• **WHAT IS BEING ASKED**
Please repeat the entries below exactly as written, leaving out any images.

= Beginning of Section =

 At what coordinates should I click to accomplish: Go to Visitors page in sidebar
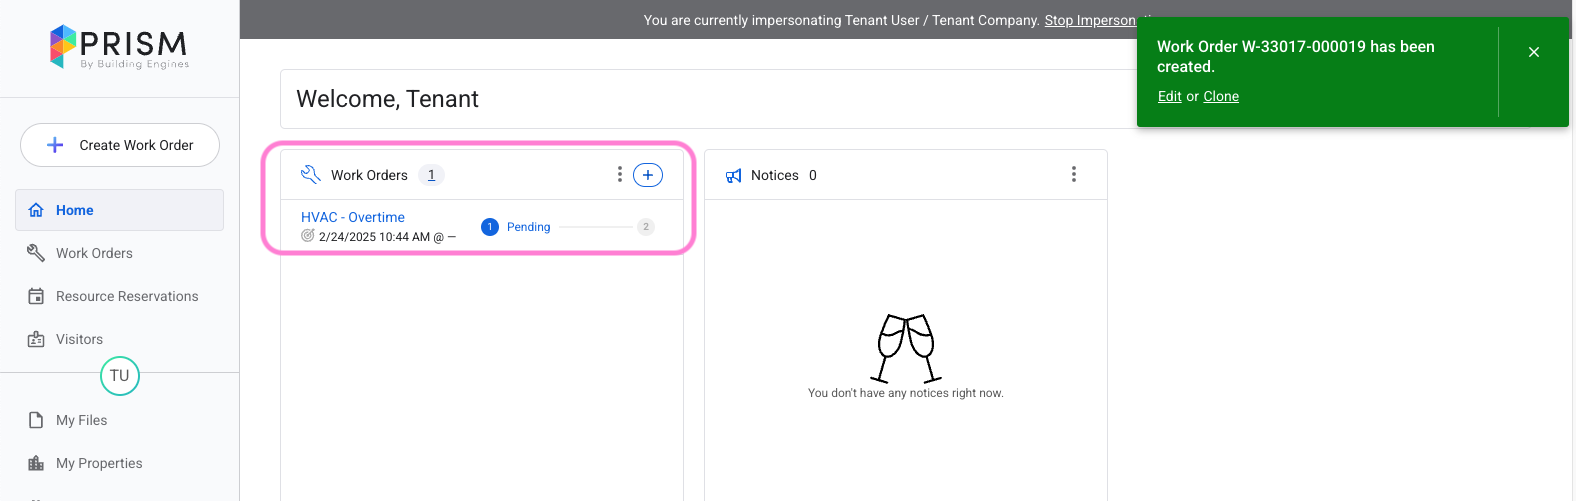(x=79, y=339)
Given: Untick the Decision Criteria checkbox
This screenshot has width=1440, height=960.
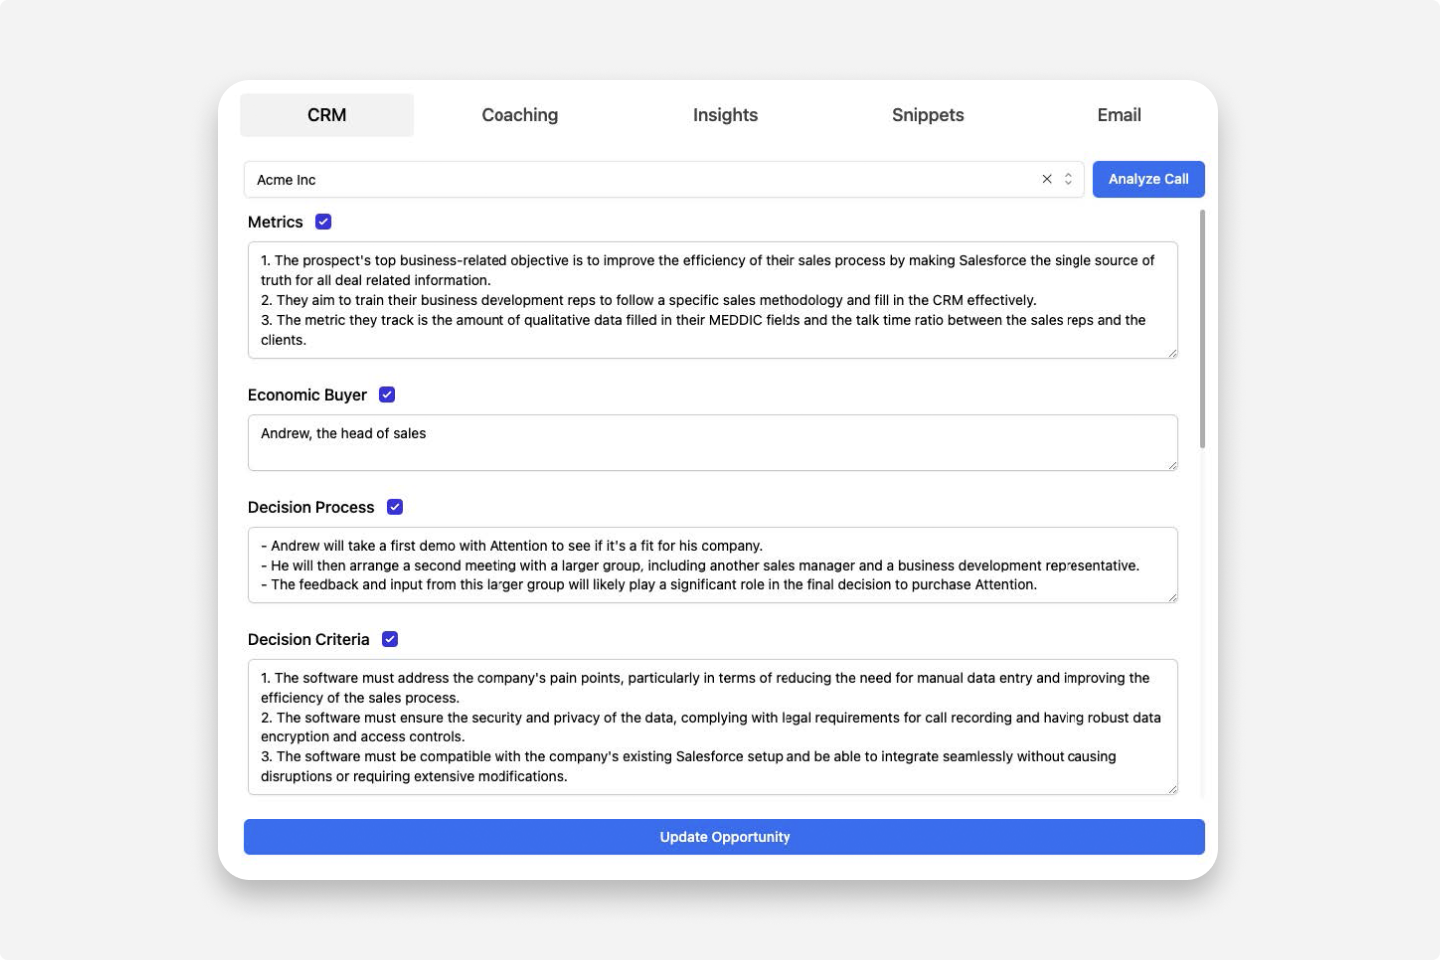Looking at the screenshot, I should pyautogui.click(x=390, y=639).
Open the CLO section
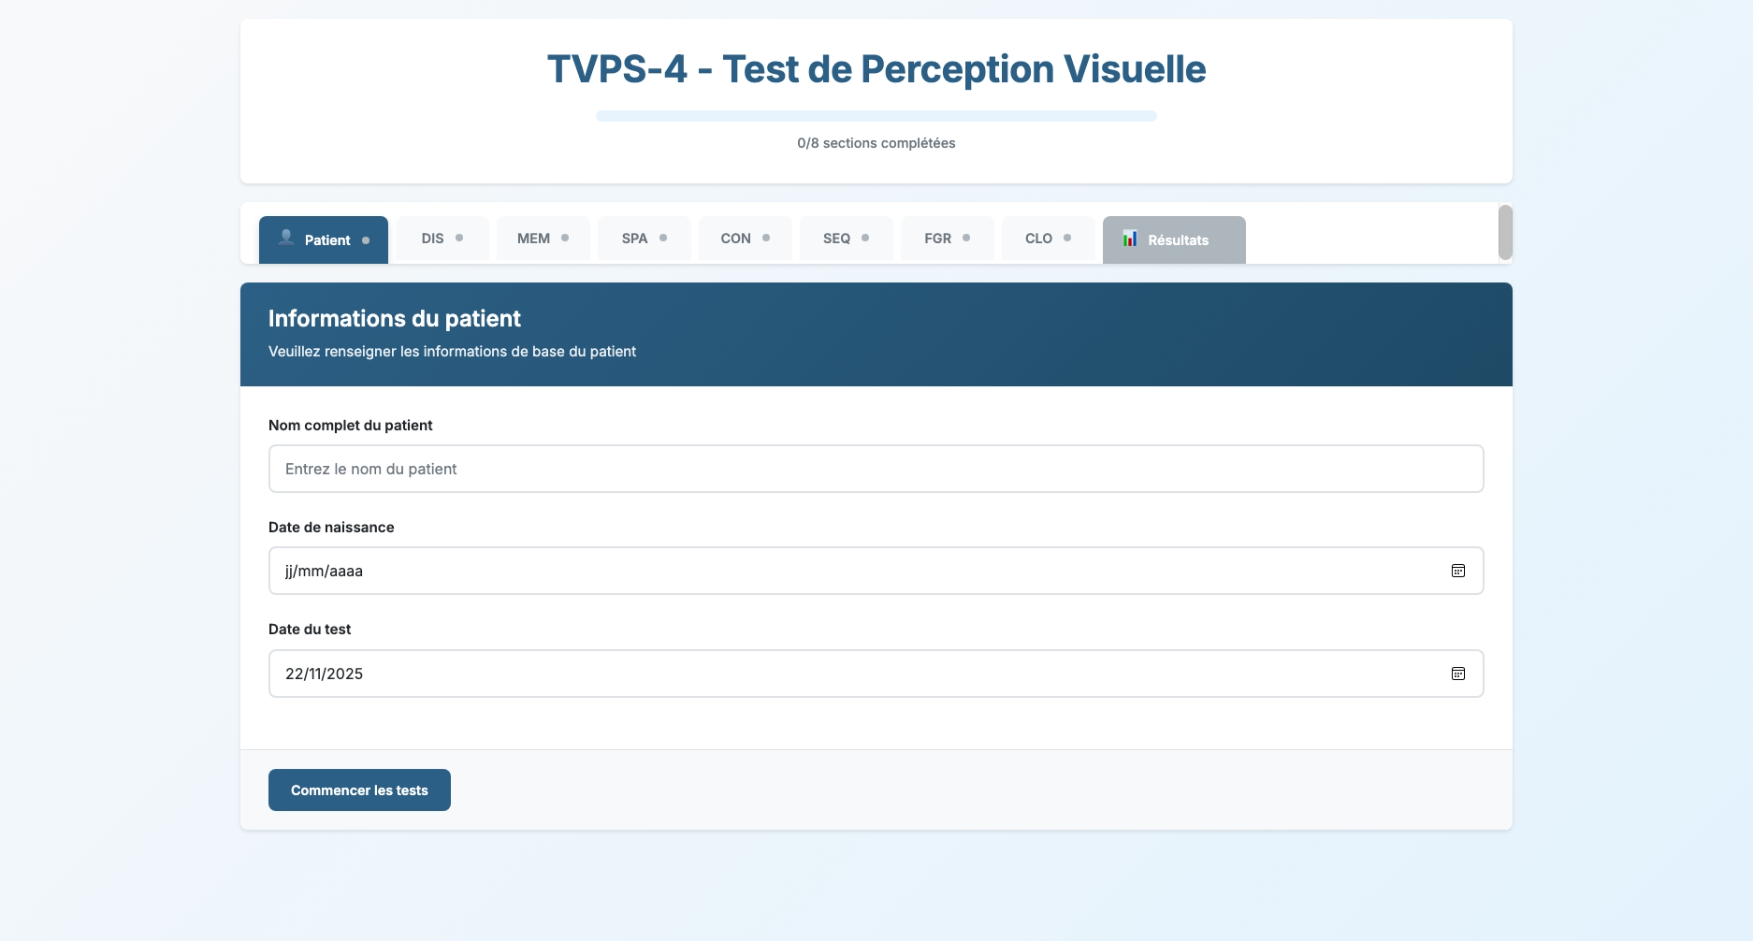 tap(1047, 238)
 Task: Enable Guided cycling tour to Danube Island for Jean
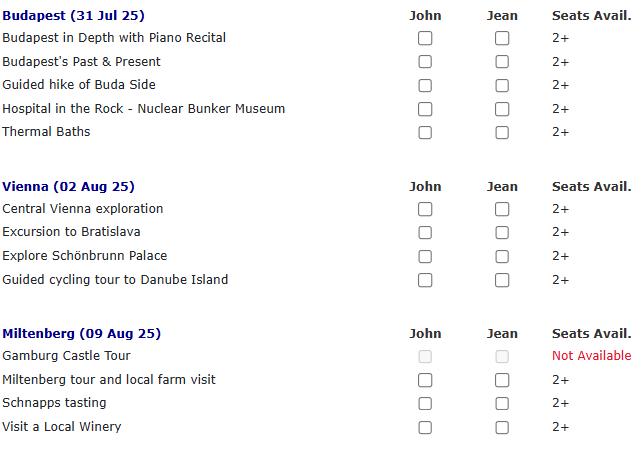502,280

= End of Section =

• **RESPONSE TO THE EXERCISE**
 At what coordinates should I click to accomplish: Go to Visitors page in sidebar
(x=79, y=339)
Given: Untick the Decision Criteria checkbox
This screenshot has width=1440, height=960.
Looking at the screenshot, I should pyautogui.click(x=390, y=639).
Open the CLO section
 tap(1047, 238)
 Task: Enable Guided cycling tour to Danube Island for Jean
502,280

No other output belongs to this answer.